# WHAT TO WORK ON
Please repeat the line that contains "[Share to X] (559, 1830)" and every line after it, exactly, through the end of the records.

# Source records
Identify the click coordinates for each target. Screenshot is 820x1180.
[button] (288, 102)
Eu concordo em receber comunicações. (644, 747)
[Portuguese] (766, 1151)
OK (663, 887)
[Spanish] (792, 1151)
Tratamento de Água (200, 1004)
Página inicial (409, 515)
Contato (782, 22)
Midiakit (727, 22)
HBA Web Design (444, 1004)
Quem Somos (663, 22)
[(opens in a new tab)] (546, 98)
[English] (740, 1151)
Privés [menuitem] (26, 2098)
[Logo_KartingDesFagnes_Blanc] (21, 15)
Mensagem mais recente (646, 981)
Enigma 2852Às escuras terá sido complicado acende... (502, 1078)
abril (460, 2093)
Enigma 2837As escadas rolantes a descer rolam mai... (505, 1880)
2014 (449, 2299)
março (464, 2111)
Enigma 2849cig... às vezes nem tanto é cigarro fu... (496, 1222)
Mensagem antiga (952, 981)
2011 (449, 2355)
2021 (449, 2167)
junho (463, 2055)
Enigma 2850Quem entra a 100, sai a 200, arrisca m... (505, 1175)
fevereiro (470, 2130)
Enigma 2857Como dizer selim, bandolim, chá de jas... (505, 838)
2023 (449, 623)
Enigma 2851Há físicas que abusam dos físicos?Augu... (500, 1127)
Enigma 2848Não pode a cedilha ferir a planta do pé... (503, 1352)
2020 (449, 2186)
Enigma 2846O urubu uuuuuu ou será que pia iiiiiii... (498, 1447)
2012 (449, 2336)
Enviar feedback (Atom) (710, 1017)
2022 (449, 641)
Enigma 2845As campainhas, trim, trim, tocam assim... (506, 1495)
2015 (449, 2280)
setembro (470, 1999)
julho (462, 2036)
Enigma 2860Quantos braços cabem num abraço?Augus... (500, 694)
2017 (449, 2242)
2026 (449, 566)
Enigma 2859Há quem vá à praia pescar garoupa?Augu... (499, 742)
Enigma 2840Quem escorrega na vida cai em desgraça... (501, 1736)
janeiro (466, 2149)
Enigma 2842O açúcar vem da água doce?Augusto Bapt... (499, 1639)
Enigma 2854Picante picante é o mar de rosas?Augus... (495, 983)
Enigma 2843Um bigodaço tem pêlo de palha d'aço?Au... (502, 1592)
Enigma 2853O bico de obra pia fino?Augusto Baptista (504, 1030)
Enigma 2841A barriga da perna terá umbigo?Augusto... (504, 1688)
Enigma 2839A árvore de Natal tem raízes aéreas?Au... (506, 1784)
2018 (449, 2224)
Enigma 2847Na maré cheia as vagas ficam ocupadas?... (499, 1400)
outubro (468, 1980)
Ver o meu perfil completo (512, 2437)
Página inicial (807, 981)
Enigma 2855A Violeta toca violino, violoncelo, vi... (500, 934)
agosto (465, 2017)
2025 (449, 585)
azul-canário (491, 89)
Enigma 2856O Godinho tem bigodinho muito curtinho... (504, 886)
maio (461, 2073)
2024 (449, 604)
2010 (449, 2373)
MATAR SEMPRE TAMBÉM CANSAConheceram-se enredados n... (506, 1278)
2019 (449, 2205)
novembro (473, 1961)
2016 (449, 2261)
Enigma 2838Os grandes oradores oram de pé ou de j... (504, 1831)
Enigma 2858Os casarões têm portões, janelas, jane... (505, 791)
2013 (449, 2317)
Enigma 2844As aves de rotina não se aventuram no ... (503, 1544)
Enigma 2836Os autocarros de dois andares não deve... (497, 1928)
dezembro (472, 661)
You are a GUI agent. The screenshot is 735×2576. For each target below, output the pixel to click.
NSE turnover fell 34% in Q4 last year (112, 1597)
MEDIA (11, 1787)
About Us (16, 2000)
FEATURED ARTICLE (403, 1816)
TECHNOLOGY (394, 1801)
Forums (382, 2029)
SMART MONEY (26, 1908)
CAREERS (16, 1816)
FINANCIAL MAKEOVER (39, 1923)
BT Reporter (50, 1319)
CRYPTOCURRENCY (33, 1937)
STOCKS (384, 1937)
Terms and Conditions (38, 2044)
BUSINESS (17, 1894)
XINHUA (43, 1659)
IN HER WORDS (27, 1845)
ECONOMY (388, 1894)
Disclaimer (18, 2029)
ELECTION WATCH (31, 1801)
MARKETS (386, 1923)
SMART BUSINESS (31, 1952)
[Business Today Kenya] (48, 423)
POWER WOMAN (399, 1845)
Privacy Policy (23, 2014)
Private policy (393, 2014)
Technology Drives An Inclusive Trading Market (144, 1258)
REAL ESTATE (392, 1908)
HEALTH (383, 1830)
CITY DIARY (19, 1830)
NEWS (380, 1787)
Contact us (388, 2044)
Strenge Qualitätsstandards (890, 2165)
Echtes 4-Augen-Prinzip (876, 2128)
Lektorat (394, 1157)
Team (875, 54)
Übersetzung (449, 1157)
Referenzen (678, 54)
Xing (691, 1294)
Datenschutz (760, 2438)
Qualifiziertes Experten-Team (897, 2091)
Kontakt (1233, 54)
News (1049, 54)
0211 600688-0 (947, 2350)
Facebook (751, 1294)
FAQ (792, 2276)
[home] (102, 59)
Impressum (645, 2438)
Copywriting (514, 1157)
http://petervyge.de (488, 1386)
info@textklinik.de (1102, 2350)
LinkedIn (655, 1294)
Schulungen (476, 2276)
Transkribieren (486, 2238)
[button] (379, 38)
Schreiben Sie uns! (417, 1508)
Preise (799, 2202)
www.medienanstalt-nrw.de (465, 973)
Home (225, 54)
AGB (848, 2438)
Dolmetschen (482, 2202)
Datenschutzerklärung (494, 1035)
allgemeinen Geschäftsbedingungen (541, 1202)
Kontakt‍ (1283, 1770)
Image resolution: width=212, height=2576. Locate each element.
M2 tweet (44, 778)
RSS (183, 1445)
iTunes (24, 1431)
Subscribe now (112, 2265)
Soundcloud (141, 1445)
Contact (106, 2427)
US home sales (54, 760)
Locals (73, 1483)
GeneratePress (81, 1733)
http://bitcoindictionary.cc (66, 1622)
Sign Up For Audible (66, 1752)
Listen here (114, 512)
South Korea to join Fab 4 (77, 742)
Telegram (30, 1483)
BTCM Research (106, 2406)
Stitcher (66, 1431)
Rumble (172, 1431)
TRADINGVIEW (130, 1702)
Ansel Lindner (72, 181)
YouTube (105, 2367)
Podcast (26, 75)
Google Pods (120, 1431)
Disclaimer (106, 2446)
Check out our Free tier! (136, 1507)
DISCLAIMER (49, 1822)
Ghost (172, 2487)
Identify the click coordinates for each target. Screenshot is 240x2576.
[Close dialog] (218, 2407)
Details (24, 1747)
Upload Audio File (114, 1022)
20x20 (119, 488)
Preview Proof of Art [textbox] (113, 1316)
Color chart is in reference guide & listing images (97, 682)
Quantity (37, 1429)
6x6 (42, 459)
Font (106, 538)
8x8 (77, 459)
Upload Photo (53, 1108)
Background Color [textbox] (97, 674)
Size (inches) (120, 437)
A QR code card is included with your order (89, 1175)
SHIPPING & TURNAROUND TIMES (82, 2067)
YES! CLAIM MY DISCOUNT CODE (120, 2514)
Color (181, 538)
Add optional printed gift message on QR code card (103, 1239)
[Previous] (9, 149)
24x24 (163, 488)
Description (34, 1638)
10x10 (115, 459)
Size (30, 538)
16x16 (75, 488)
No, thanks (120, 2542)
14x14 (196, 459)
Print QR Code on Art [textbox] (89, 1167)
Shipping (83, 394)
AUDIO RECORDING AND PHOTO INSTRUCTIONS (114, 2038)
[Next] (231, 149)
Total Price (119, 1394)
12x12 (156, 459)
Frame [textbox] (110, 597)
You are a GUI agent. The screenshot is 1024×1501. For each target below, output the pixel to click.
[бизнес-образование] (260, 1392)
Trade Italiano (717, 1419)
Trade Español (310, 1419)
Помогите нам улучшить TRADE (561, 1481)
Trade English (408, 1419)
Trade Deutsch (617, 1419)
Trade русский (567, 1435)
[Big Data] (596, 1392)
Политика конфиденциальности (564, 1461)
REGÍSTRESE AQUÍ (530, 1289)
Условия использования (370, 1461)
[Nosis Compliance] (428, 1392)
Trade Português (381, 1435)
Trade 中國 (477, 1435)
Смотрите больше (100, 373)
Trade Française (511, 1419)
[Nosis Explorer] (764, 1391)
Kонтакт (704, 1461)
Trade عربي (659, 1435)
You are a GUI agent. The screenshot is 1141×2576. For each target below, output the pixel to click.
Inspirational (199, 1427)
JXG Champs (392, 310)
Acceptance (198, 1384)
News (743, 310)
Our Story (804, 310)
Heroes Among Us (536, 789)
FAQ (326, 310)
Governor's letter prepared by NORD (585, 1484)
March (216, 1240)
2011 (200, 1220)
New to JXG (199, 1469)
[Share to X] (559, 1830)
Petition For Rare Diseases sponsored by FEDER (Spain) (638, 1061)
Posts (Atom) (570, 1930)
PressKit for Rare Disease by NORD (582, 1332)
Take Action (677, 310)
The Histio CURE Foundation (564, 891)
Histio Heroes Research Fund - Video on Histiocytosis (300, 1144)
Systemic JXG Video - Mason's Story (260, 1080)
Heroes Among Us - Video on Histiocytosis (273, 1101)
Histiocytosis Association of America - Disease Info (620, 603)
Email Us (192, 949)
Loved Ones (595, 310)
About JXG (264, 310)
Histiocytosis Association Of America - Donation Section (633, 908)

# WRITTEN SOLUTION
[Share to X] (559, 1830)
Petition For Rare Diseases sponsored by FEDER (Spain) (638, 1061)
Posts (Atom) (570, 1930)
PressKit for Rare Disease by NORD (582, 1332)
Take Action (677, 310)
The Histio CURE Foundation (564, 891)
Histio Heroes Research Fund - Video on Histiocytosis (300, 1144)
Systemic JXG Video - Mason's Story (260, 1080)
Heroes Among Us - Video on Histiocytosis (273, 1101)
Histiocytosis Association of America - Disease Info (620, 603)
Email Us (192, 949)
Loved Ones (595, 310)
About JXG (264, 310)
Histiocytosis Association Of America - Donation Section (633, 908)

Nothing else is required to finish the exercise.